## Source extract
Ex-councillor Raghib Ahsan wins race claim against Labour party


A former Labour councillor who was accused of vote-rigging has won a six-figure payout after claiming he was discriminated against because he was Asian.

Raghib Ahsan has been awarded £123,000 by an employment tribunal following a 13-year-long legal battle with the Labour party.

Two-thirds of the compensation payout is based on allowances which Ahsan would have been able to claim from the council had he continued in office.

The 65-year-old was deselected as Labour's candidate for the Sparkhill ward in Birmingham city council in 1997 following claims that he helped Asian families jump the queue for housing repair grants in return for votes.

The allegations were strongly denied by Ahsan, who claimed that he was dropped as a candidate because he was Asian.

It is estimated that the case, which was backed by the now-defunct Commission for Racial Equality, has cost the taxpayer hundreds of thousands of pounds in court costs.

It is believed to be the first time a councillor has been awarded compensation by a tribunal after being dropped by a political party.

## Data shown
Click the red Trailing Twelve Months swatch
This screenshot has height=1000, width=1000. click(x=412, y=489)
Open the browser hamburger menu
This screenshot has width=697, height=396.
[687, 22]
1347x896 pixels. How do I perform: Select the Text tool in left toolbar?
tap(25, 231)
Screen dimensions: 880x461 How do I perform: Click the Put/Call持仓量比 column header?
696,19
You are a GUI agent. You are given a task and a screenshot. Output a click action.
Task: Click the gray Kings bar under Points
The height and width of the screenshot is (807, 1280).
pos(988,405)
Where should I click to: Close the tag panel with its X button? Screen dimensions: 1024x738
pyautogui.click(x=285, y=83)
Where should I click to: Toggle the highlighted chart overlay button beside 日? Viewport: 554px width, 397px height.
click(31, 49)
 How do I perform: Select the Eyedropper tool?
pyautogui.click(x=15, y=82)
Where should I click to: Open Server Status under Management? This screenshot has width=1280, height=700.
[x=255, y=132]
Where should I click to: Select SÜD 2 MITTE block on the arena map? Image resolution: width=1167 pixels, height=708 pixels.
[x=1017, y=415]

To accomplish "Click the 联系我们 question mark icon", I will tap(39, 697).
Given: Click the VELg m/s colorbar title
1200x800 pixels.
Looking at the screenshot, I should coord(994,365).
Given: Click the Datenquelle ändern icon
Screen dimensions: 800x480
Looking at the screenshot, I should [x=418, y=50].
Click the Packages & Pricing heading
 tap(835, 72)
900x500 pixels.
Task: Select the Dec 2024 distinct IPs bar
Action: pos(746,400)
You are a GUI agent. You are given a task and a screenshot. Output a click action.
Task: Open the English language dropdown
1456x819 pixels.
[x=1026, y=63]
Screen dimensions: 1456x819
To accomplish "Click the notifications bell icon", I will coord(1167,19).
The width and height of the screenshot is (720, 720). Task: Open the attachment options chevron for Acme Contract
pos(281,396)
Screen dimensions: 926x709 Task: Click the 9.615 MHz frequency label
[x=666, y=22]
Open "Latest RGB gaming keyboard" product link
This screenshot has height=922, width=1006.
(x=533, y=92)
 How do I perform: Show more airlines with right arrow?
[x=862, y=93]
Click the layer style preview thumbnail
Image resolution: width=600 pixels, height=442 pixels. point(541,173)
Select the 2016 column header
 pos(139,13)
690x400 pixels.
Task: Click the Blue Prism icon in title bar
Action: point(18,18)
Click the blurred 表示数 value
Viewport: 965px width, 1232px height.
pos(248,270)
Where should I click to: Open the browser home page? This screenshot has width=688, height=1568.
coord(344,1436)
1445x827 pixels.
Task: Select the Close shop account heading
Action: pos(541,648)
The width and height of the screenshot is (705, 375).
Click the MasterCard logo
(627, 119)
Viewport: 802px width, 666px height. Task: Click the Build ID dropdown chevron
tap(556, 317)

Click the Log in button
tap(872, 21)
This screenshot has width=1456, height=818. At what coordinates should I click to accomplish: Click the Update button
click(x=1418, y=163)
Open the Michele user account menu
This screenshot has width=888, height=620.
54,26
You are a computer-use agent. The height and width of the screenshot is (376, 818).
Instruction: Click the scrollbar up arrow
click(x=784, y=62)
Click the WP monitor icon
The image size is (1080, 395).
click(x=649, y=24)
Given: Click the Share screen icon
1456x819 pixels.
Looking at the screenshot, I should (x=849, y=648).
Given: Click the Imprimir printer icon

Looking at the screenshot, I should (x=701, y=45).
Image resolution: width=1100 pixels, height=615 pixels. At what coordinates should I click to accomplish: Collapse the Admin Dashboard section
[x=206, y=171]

## Directives
**a)** Answer these from the article on Raghib Ahsan's claim against the Labour party:
(i) How much was Ahsan awarded by the employment tribunal?
(ii) For which ward was he deselected as Labour's candidate?
(iii) Which body backed his case?
**b)** Pick up the article on Raghib Ahsan's tribunal claim from its final sentence and carry it forward.
The items aren't needed for anything here.

## Results of the tasks
**a)**
(i) £123,000
(ii) The Sparkhill ward in Birmingham city council
(iii) The now-defunct Commission for Racial Equality

**b)**
Ahsan first brought his claim for racial discrimination in 1998, a year after being deselected and being replaced with a white candidate.

Labour questioned whether a case could be brought as Ahsan was not an employee of the party but the tribunal ruled it should go ahead.

Despite a Court of Appeal ruling that tribunals had no jurisdictions to hear such claims, the case went ahead as, the tribunal said, its original decision to allow the claim to go ahead "remained binding, even though it had now been shown to be wrong".

It found that the Labour party had deselected him partly because it felt the electorate would identify a candidate from the Pakistani community with the housing grant scandal, and this amounted to racial discrimination.

In July, he was awarded £43,000 in compensation for "injury to feelings" and £80,000 for loss of earnings that he would have received in the form of allowances between 1998 and 2004 – the period during which, the tribunal decided, Ahsan would have most likely been a councillor.

Ahsan, who now works as a solicitor and has since represented three former Labour councillors who were sacked from the city council for their part in a postal vote fraud.

"It is the end of a very long struggle that took over my life for many years but I am very pleased that I have been awarded compensation.

Ahsan said,

"All of the allegations against me were unfounded and my deselection was entirely unjustified. Now I feel as though I have been vindicated – and I have the cheque to prove it."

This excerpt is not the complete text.